Overall, only 0.32% of the items were found to be missing from the dataset and the missing values were handled with the Expectation–Maximization method. The missing data were missing completely at random as suggested by Little's MCAR test. The reliability values expressed by the omega total coefficient were calculated in JASP 0.9.2. MANCOVA was calculated in SPSS 23. The equivalence tests (two one-sided tests) were calculated in JAMOVI 0.9.5.12 using the TOSTER package (Lakens 2017). Equivalence tests are used to statistically distinguish whether the observed effects differ from the smallest effect size of interest, SESOI (Lakens 2017). Three datasets (the raw data, a dataset with imputed missing data, and a dataset with the pupils’ ratings of their knowledge about the interests) generated during the current study are available in the OSF repository: https://osf.io/57mf6/.

Results

The descriptive statistics, means and standard deviations for all the measured variables are presented in Table 1.

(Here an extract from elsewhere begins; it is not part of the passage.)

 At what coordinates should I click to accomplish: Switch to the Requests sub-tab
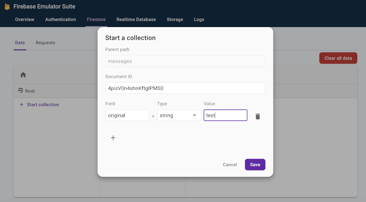coord(45,43)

Table 1 Means and standard deviations of the interest scales and covariates

After an experimental manipulation (completion of the tasks included in the intervention materials), the pupils had to rate their interestingness on a scale from 1 (not interesting at all) to 9 (very interesting). Both intervention materials were rated as interesting on average (for the practical interests M = 4.68, SD = 2.45 and for the artistic interests M = 5.10, SD = 2.32). There were also gender differences found in the ratings. Boys rated the practical interests tasks as more interesting (gHedges = 0.54 with M = 5.33, SD = 2.55) than the girls (M = 4.03, SD = 2.19), whereas the girls rated the artistic interests tasks as more interesting (gHedges = 0.54 with M = 5.71, SD = 2.04) than the boys (M = 4.48, SD = 2.45).

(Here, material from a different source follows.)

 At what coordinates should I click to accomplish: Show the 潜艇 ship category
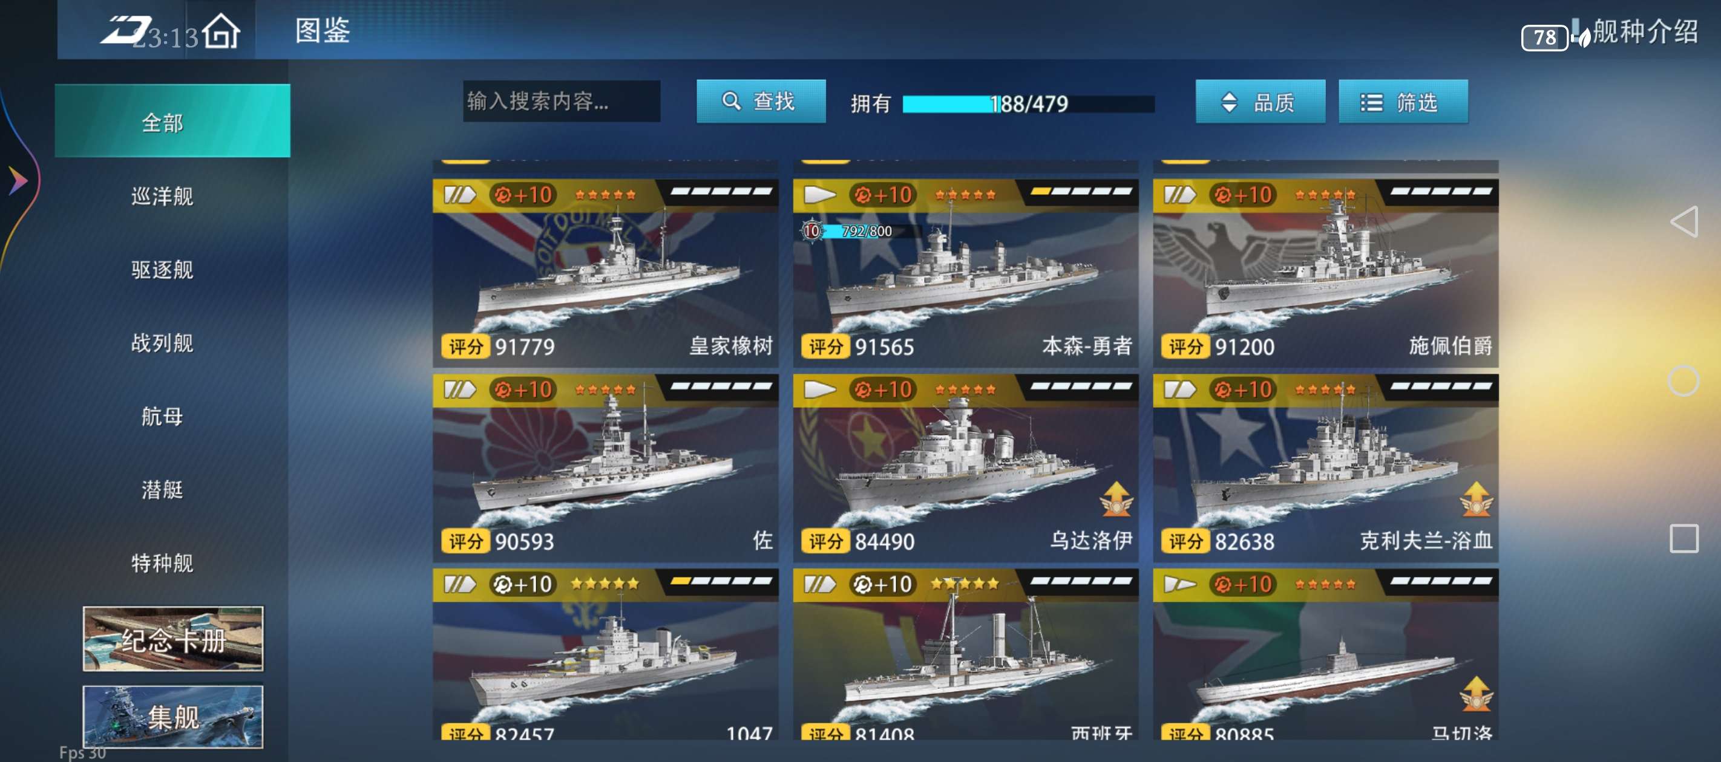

Confirmatory analysis. The effectiveness of the intervention materials in inducing changes in vocational interests was verified using MANCOVA with the post-test scores as the dependent variables and pretest scores as the covariates. The assumptions for the MANCOVA were met where the residuals had multivariate normality and the variances in the groups were roughly equal. There was no statistically significant difference between the experimental group and the control group on the combined dependent variables (practical and artistic interests measured with SDS and DŠVZ) after controlling for the uncertainty in vocational choice, low motivation in career decision-making and pretest interest scores, F(4, 230) = 1.158, p = 0.330, Wilks' Λ = 0.980, partial η2 = 0.02. There was no statistically significant difference even at the level of items (instead of analyzing the summary scores for the SDS or mean scores for the DŠVZ, all items constituting particular interest subscales were analyzed, i.e. 14 items from each of the 2 SDS subscales and 10 items from each of the two DŠVZ subscales), F(48, 141) = 0.858, p = 0.726, Wilks' Λ = 0.774, partial η2 = 0.22.

The presence of medium effects (Cohen`s d = 0.5) in the practical and artistic interests may be statistically rejected, based on the significant results of the equivalence testing carried out on the post-test scores.

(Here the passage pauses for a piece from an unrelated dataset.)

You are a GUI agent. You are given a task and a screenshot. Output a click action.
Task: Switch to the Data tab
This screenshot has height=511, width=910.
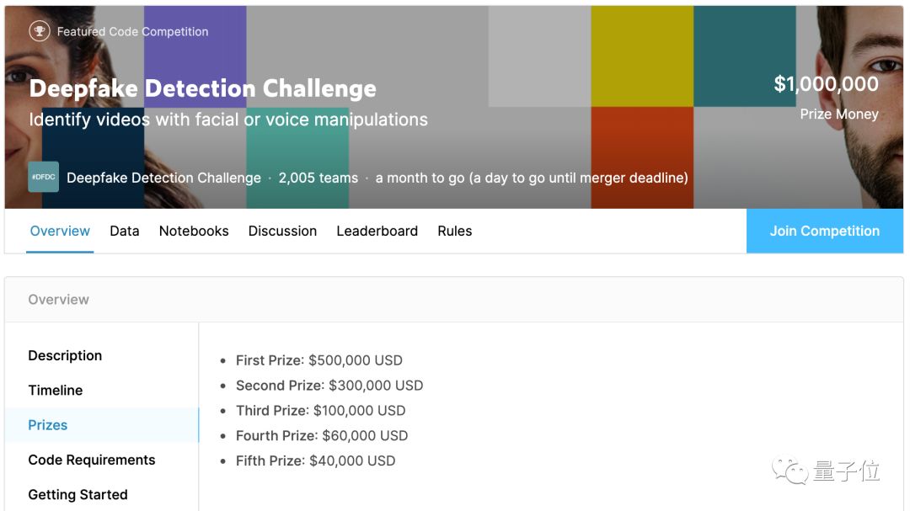[x=125, y=231]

Exploratory analysis. After seeing the previous results, it was decided to delve deeper into the data in order to find a possible meaningful mechanism of change (creating ex-post explanations). This is totally legitimate when they are properly reported as exploratory (Wagenmakers et al. 2012). It was suggested that there could be gender differences which are reflected in the different interestingness in the practical and artistic tasks. In other words, a change in artistic interests is more likely in females than in males and is vice versa for practical interests. Using MANCOVA with the control/experimental group and gender as independent variables, no statistically significant difference was found between the groups in terms of the combined dependent variables (practical and artistic interests measured with SDS and DŠVZ) after controlling for uncertainty in vocational choice, low motivation in career decision-making and pretest interest scores in the summary score or mean scores level, F(4, 227) = 1.570, p = 0.183, Wilks' Λ = 0.973, partial η2 = 0.02 nor the item level, F(48, 151) = 1.158, p = 0.724, Wilks' Λ = 0.785, partial η2 = 0.21. The presence of medium effects (Cohen`s d = 0.5) in artistic and practical interests may be statistically rejected, based on the significant results of the equivalence testing, carried out on the post-test scores. The only exception yielding a significant result were the practical interests measured with the SDS.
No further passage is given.